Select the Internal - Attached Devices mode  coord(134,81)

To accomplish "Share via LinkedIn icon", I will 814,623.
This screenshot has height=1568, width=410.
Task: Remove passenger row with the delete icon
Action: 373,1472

* * *

Transcribe the material above in full, keeping each word unchanged.

Select the Internal - Attached Devices mode  coord(134,81)

To accomplish "Share via LinkedIn icon", I will 814,623.
This screenshot has height=1568, width=410.
Task: Remove passenger row with the delete icon
Action: 373,1472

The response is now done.